After it appeared online, I got an e-mail from my son, who wrote: “I had no idea she had horses … or the sleigh … thank God this info is being documented!”
It’s hard for me to imagine that the topic never came up at the dinner table or during family get-togethers. More likely, when we’re young we don’t pay much attention to the stories we hear about our grandparents and other colorful kinfolk.
And if we never had the opportunity to know the ancestors in question, we’re even less interested.
But, then as we mature, we become curious about our origins, our ethnicity, the family who came before us.
That wasn’t my experience.

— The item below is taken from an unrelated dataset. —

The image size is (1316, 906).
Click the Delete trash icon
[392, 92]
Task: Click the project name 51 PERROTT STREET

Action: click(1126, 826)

I listened with great interest to the stories my parents told about their parents.
In so doing, I learned, for example, that my maternal grandfather had run a livery business that was located across the street from a “holy roller church.” When the congregants would emerge for a breath of air, having worked themselves into a feverish frenzy, he’d be sitting on his porch sipping a tall, cold beer which he’d raise in a toast to them.
We would visit this same grandfather at his summer cottage on a lake in Washington County. I had to be reminded before each visit what his current girlfriend’s name was so that I didn’t call her the name of last summer’s girlfriend.

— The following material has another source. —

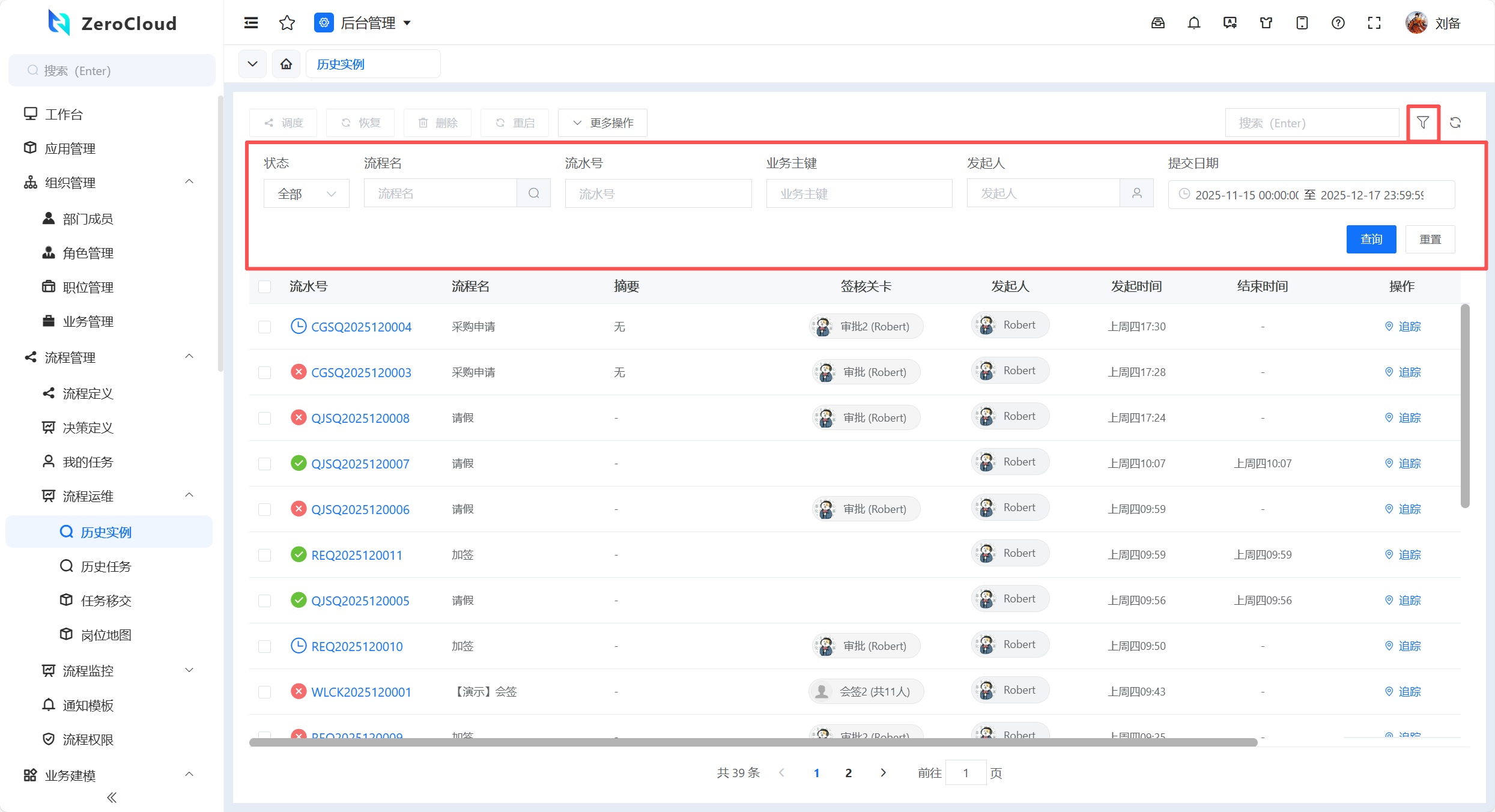Enter fullscreen mode icon
Screen dimensions: 1495x812
1374,23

In later years, we visited him at his home in Albany in a neighborhood that was to be leveled to make way for the South Mall, now known as the Empire State Plaza. By that time, he had settled down with a permanent “lady friend,” as the family called her.
I learned that my paternal grandfather, who died in a fire, was a dynamite expert, and his nickname was “Curly.” My father was out, at the movies I think, when the fire broke out, and he blamed himself for not being home.
Part of what I know about both my mother’s and father’s families I learned at the cemeteries.
My parents were big on visiting the graves of relatives on Memorial Day and planting flowers. My father’s family had its own cemetery. Most of my mother’s relatives were buried in a historic cemetery where Jane McCrea and Maj. Duncan Campbell are among their neighbors.
There were other little cemeteries spread over several counties around the Great Sacandaga Lake, and we would visit each of them. It made for a long day’s road trip every Memorial Day.
I did not adopt that tradition of my parents, but my youngest brother did. He faithfully puts fresh plantings on the family’s graves each year, and there are even more cemeteries now so he does it over several days.
Next Memorial Day I think I’ll invite myself and any of my children who are interested to join him.
A cemetery is a good place to begin when you want to know about your ancestors.
And who doesn’t enjoy a picnic with old friends?